With Republicans seeming to have abandoned their repeal-or-bust attack on the Affordable Care Act, the path to improving Americans’ health coverage is wide open.

Covered California’s approach of actively supervising health insurance carriers in the individual market not only has worked exceptionally well but also is arguably the most successful ACA exchange in the country — and has helped bring down the level of uninsured Californians to about 6% from more than 17% in 2013.

As much as Republicans want to cavil about the efficiency of state government, the truth is that the healthcare system in place now is the very antithesis of effectiveness and efficiency.

Medicare works well as far as it goes, but the holes in its coverage force beneficiaries to purchase separate “Medigap” policies or sign up for Medicare Advantage plans, which consistently overcharge the government for their services. Nor is it capable of expanding beyond its traditional base of consumers over 65, without radical reform.

Private insurers boast of their ability to control costs and extract efficiencies from providers, but they’ve never delivered on that claim, even as they underwent a wave of mergers they said would create mega-carriers with the leverage to demand lower prices.

They suppress spending less by applying rational standards to treatment protocols than by erecting roadblocks to discourage enrollees from accessing the services they need. They are now, and always have been, profit-seeking entities, and the profits come out of their customers’ hides.

A healthcare spending chart
The vast majority of Americans have very little need for expensive medical care in any given year; that’s why most people are satisfied with their coverage. But what if they have a big claim?
(NIHCM)

It’s well understood that the obstacles to enacting single-payer health coverage in California, as in the country as a whole, arise less from policy than from politics.

One obstacle is the notion that people are happy with their existing health coverage. As I’ve observed in the past, this is mostly a mirage. To put it more accurately, most people are complacent about their coverage, for the simple reason that the vast majority of Americans don’t have complicated interactions with the healthcare system through most of their lifetimes. It’s an immutable truism in healthcare that the top 5% of all patients account for half of all spending, and the bottom 50% account for only 3% of spending.

Broken bones, pregnancies, even cardiac events are routinely managed by the system in a way that’s good enough for the 49% of Americans who receive care through their employers. For them too, the ridiculously inflated costs are largely invisible, buried in their employers’ share of premiums.

It’s on the margins, however, where the system breaks down. “A lot of people with really, really lousy health insurance didn’t know it because they never had to use it,” healthcare commentator Jonathan Cohn told me last year. “If they did get a tragic healthcare problem — a car accident, or cancer, or a child with a congenital problem — for the first time they have to use their health insurance and now they’re discovering what it doesn’t cover.”

The problem of uninsured and underinsured Americans is also largely invisible to those with coverage, but it should be a concern for everybody. Healthcare is a communal benefit, undermined by the inequities that deprive too many Americans and too many Californians of access to healthcare.

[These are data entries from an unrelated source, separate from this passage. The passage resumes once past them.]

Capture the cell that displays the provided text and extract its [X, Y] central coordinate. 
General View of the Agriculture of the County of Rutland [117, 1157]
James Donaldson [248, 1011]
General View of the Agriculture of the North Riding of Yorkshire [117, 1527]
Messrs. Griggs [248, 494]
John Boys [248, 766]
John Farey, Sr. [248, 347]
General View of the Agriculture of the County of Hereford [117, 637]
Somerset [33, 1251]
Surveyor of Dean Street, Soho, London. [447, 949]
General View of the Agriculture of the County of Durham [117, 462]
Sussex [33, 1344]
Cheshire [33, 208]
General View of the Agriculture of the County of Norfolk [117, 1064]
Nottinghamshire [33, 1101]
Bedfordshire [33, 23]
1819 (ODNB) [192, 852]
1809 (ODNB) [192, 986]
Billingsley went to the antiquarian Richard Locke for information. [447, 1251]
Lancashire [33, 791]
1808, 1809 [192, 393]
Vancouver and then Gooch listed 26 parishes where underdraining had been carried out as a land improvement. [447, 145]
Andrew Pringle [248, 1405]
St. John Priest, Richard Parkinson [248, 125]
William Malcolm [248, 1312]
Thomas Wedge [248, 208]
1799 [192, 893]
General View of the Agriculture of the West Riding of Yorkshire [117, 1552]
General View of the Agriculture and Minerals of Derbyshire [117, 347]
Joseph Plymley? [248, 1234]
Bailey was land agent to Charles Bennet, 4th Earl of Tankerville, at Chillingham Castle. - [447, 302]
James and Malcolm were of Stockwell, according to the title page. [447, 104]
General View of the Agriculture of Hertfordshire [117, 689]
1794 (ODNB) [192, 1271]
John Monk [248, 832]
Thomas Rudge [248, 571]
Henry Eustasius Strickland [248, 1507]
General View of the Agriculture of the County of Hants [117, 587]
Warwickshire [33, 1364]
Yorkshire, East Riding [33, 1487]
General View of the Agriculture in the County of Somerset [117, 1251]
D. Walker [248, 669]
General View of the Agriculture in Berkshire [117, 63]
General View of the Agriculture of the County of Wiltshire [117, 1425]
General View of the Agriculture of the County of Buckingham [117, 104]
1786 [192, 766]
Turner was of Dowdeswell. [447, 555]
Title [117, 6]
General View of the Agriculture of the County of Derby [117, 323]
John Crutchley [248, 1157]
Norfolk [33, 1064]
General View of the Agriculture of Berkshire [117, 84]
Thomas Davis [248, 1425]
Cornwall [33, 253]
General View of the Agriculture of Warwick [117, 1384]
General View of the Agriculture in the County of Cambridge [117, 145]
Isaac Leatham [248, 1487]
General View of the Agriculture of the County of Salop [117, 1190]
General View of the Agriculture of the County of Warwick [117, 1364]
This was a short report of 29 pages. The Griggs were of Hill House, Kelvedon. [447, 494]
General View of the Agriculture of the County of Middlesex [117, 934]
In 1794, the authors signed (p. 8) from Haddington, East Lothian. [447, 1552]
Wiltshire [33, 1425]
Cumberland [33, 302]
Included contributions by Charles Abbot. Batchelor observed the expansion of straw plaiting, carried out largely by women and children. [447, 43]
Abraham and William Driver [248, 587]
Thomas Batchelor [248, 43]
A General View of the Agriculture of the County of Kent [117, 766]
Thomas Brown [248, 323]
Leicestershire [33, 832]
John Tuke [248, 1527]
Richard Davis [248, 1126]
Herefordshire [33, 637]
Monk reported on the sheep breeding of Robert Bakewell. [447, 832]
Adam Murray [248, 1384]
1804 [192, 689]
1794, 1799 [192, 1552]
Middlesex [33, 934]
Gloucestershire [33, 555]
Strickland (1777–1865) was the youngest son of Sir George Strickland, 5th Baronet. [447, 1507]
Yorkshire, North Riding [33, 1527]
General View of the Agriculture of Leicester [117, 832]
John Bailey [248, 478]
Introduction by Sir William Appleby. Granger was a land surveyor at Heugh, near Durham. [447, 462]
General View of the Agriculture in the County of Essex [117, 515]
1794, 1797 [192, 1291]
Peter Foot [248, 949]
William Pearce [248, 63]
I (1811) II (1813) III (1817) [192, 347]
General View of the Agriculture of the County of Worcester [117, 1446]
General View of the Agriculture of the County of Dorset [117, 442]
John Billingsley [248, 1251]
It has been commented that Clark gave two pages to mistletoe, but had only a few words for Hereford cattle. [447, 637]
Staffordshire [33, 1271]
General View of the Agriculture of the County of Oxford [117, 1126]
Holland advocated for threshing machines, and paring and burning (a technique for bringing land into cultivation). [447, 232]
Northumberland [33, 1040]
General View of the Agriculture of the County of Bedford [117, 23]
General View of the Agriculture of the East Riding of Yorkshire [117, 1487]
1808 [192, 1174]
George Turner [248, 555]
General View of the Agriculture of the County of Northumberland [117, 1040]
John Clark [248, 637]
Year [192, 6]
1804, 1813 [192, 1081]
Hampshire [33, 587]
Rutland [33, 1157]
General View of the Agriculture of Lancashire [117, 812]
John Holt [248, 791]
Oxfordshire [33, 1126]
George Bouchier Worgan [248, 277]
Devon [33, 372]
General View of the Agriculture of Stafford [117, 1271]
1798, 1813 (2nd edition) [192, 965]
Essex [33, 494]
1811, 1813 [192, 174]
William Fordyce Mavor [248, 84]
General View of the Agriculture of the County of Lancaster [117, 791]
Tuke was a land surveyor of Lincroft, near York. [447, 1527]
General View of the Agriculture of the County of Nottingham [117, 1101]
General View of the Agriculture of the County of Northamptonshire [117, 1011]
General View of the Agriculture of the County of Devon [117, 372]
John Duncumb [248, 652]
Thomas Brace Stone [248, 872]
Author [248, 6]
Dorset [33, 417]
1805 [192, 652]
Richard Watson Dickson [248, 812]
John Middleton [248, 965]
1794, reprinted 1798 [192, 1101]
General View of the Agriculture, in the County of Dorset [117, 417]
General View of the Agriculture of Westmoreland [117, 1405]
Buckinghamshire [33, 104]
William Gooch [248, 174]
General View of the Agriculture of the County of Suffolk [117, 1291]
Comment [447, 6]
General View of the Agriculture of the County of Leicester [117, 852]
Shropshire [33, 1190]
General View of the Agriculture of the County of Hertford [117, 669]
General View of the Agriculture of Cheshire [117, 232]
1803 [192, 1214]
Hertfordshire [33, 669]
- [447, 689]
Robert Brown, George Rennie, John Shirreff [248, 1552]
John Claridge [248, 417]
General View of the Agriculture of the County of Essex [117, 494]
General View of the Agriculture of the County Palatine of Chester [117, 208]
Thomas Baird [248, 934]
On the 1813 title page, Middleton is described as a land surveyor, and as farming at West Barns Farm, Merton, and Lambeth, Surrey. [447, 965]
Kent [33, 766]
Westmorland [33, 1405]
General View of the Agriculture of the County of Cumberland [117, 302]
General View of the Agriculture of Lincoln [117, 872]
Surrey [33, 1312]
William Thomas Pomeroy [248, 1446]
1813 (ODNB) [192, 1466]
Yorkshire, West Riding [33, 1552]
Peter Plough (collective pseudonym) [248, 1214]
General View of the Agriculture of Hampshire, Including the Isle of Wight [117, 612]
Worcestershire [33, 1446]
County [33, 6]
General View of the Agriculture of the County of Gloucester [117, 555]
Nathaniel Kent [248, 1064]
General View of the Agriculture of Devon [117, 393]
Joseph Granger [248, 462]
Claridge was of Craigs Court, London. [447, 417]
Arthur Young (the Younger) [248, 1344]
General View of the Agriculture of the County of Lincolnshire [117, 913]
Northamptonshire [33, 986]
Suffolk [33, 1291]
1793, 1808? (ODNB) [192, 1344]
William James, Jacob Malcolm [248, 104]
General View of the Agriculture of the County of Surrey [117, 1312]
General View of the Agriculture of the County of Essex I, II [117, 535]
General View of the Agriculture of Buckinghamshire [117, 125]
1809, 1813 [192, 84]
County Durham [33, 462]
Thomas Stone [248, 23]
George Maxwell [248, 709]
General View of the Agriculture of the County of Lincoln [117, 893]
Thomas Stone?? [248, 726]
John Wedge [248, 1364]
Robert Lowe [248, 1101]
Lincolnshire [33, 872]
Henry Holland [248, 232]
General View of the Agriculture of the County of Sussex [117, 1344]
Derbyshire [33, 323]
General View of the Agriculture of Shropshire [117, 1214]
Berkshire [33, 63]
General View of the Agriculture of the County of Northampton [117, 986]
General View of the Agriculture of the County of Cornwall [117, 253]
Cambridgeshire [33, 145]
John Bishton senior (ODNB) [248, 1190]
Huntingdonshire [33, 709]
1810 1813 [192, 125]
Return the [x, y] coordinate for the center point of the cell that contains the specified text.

Nothing illustrates the risks to the entire community of the difficulty we’ve had in fighting the pandemic, thanks to the determined efforts of anti-vaccine crusaders to push policies that leave millions of Americans exposed to the virus and encourage its spread.

CalCare would address those marginal but significant costs. Yes, it would be audacious, but in the context of a country in which healthcare reform has stagnated and compared with states that appear resolved to move backward in their standards of public health, it could be another policy to make Californians proud.